REQUIRED WORK — Retype each record exactly.

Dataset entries
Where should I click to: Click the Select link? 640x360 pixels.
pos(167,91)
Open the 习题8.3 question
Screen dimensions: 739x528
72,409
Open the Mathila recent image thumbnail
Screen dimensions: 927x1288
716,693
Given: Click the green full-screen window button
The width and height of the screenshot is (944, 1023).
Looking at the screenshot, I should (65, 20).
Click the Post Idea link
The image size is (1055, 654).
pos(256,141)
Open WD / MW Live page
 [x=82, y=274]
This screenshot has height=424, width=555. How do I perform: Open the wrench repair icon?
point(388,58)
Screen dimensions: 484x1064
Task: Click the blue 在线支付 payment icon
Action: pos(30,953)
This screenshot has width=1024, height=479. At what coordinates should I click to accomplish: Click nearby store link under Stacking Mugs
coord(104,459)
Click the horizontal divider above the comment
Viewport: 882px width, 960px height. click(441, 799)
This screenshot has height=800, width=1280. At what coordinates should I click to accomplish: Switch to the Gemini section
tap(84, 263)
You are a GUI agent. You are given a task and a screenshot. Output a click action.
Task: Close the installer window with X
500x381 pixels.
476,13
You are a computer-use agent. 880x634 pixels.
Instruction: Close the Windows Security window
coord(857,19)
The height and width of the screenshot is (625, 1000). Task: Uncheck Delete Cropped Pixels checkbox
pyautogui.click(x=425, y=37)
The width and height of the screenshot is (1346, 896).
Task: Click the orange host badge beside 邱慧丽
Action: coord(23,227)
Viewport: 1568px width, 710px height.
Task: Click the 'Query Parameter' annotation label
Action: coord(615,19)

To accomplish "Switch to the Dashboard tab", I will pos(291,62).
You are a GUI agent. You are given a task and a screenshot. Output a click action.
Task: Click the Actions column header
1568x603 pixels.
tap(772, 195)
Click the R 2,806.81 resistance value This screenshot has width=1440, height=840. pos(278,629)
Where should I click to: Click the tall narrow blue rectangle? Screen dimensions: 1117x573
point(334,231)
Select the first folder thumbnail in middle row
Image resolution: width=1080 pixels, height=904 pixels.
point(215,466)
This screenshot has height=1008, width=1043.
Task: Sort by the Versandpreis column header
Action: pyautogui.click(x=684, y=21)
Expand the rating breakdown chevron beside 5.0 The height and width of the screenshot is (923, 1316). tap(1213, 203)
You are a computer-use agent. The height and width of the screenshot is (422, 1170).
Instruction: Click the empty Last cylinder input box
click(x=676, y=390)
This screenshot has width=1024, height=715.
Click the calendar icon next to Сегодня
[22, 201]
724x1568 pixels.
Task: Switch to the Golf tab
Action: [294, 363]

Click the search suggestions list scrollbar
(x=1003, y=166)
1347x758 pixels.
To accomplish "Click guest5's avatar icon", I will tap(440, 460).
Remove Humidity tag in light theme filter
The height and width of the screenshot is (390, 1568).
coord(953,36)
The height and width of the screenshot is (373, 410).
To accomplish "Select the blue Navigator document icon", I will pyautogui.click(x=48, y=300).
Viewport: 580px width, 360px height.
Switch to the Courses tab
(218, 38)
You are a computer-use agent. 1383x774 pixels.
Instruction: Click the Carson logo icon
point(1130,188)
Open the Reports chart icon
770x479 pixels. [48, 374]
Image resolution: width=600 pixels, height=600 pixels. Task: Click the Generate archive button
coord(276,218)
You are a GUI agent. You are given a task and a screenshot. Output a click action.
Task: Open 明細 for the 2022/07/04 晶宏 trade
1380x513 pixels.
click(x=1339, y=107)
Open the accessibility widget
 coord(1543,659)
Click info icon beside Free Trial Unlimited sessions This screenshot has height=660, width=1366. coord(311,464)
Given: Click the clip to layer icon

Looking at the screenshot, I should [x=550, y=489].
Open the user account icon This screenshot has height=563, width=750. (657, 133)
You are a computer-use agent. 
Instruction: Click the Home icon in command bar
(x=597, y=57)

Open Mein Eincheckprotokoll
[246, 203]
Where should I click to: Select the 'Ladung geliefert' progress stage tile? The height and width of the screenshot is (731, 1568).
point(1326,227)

TASK SOLUTION —
Where should I click to: Click the Select link? 640x360 pixels.
pos(167,91)
Open the 习题8.3 question
Screen dimensions: 739x528
72,409
Open the Mathila recent image thumbnail
Screen dimensions: 927x1288
716,693
Given: Click the green full-screen window button
The width and height of the screenshot is (944, 1023).
Looking at the screenshot, I should (65, 20).
Click the Post Idea link
The image size is (1055, 654).
pos(256,141)
Open WD / MW Live page
 [x=82, y=274]
This screenshot has height=424, width=555. How do I perform: Open the wrench repair icon?
point(388,58)
Screen dimensions: 484x1064
Task: Click the blue 在线支付 payment icon
Action: pos(30,953)
This screenshot has width=1024, height=479. At what coordinates should I click to accomplish: Click nearby store link under Stacking Mugs
coord(104,459)
Click the horizontal divider above the comment
Viewport: 882px width, 960px height. click(441, 799)
This screenshot has height=800, width=1280. At what coordinates should I click to accomplish: Switch to the Gemini section
tap(84, 263)
You are a GUI agent. You are given a task and a screenshot. Output a click action.
Task: Close the installer window with X
500x381 pixels.
476,13
You are a computer-use agent. 880x634 pixels.
Instruction: Close the Windows Security window
coord(857,19)
The height and width of the screenshot is (625, 1000). Task: Uncheck Delete Cropped Pixels checkbox
pyautogui.click(x=425, y=37)
The width and height of the screenshot is (1346, 896).
Task: Click the orange host badge beside 邱慧丽
Action: coord(23,227)
Viewport: 1568px width, 710px height.
Task: Click the 'Query Parameter' annotation label
Action: coord(615,19)

To accomplish "Switch to the Dashboard tab", I will pos(291,62).
You are a GUI agent. You are given a task and a screenshot. Output a click action.
Task: Click the Actions column header
1568x603 pixels.
tap(772, 195)
Click the R 2,806.81 resistance value This screenshot has width=1440, height=840. pos(278,629)
Where should I click to: Click the tall narrow blue rectangle? Screen dimensions: 1117x573
point(334,231)
Select the first folder thumbnail in middle row
Image resolution: width=1080 pixels, height=904 pixels.
point(215,466)
This screenshot has height=1008, width=1043.
Task: Sort by the Versandpreis column header
Action: pyautogui.click(x=684, y=21)
Expand the rating breakdown chevron beside 5.0 The height and width of the screenshot is (923, 1316). tap(1213, 203)
You are a computer-use agent. The height and width of the screenshot is (422, 1170).
Instruction: Click the empty Last cylinder input box
click(x=676, y=390)
This screenshot has width=1024, height=715.
Click the calendar icon next to Сегодня
[22, 201]
724x1568 pixels.
Task: Switch to the Golf tab
Action: [294, 363]

Click the search suggestions list scrollbar
(x=1003, y=166)
1347x758 pixels.
To accomplish "Click guest5's avatar icon", I will tap(440, 460).
Remove Humidity tag in light theme filter
The height and width of the screenshot is (390, 1568).
coord(953,36)
The height and width of the screenshot is (373, 410).
To accomplish "Select the blue Navigator document icon", I will pyautogui.click(x=48, y=300).
Viewport: 580px width, 360px height.
Switch to the Courses tab
(218, 38)
You are a computer-use agent. 1383x774 pixels.
Instruction: Click the Carson logo icon
point(1130,188)
Open the Reports chart icon
770x479 pixels. [48, 374]
Image resolution: width=600 pixels, height=600 pixels. Task: Click the Generate archive button
coord(276,218)
You are a GUI agent. You are given a task and a screenshot. Output a click action.
Task: Open 明細 for the 2022/07/04 晶宏 trade
1380x513 pixels.
click(x=1339, y=107)
Open the accessibility widget
 coord(1543,659)
Click info icon beside Free Trial Unlimited sessions This screenshot has height=660, width=1366. coord(311,464)
Given: Click the clip to layer icon

Looking at the screenshot, I should [x=550, y=489].
Open the user account icon This screenshot has height=563, width=750. (657, 133)
You are a computer-use agent. 
Instruction: Click the Home icon in command bar
(x=597, y=57)

Open Mein Eincheckprotokoll
[246, 203]
Where should I click to: Select the 'Ladung geliefert' progress stage tile? The height and width of the screenshot is (731, 1568).
point(1326,227)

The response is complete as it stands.